▶ **Your goal**: From the listing below, pull each line that includes "computer".

▶ **Material for this task**:
=======

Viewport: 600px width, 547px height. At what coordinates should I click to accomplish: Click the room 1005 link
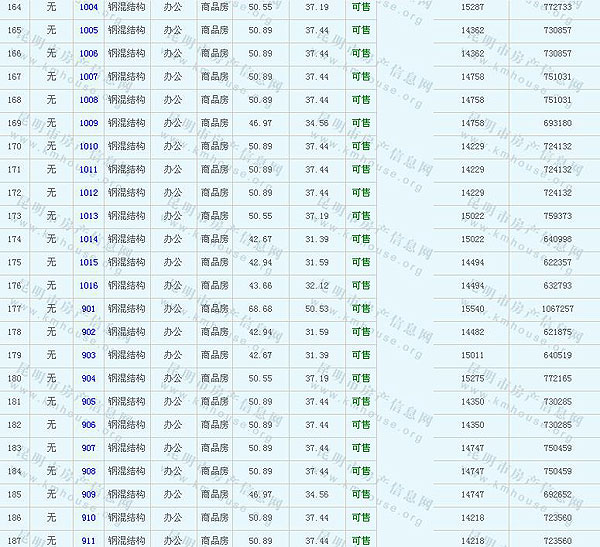(89, 30)
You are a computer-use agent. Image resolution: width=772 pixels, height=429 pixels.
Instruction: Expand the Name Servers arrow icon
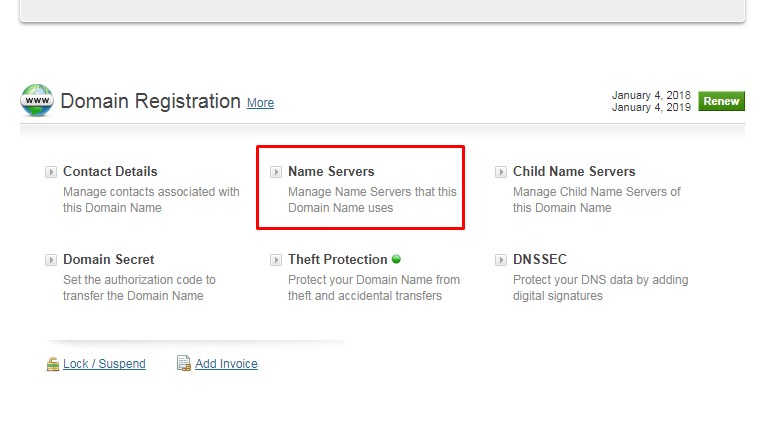click(276, 172)
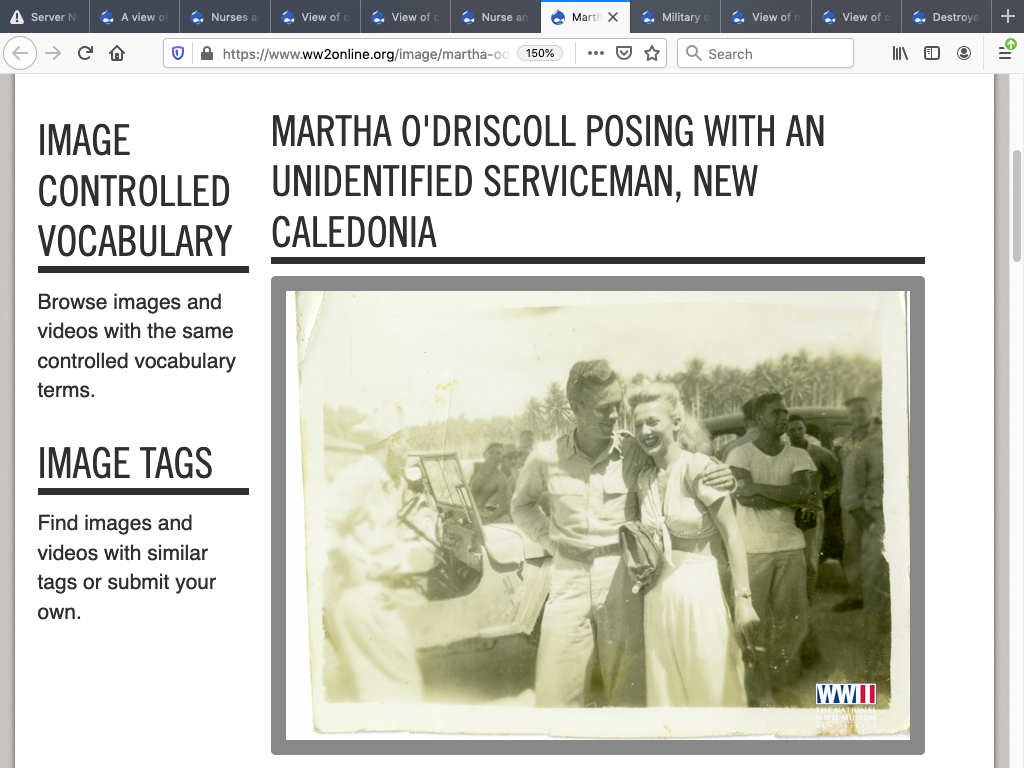The image size is (1024, 768).
Task: Reset the 150% zoom level badge
Action: 540,54
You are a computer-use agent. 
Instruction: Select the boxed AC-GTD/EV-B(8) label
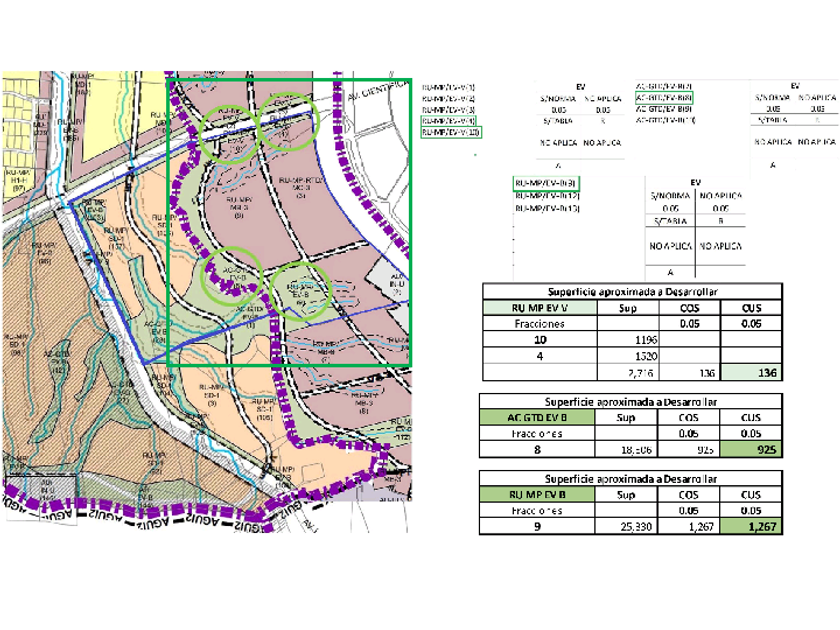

=======

▶ **Answer for the task**:
You are a computer-use agent. Image resolution: width=772 pixels, height=429 pixels.
You are a computer-use agent. 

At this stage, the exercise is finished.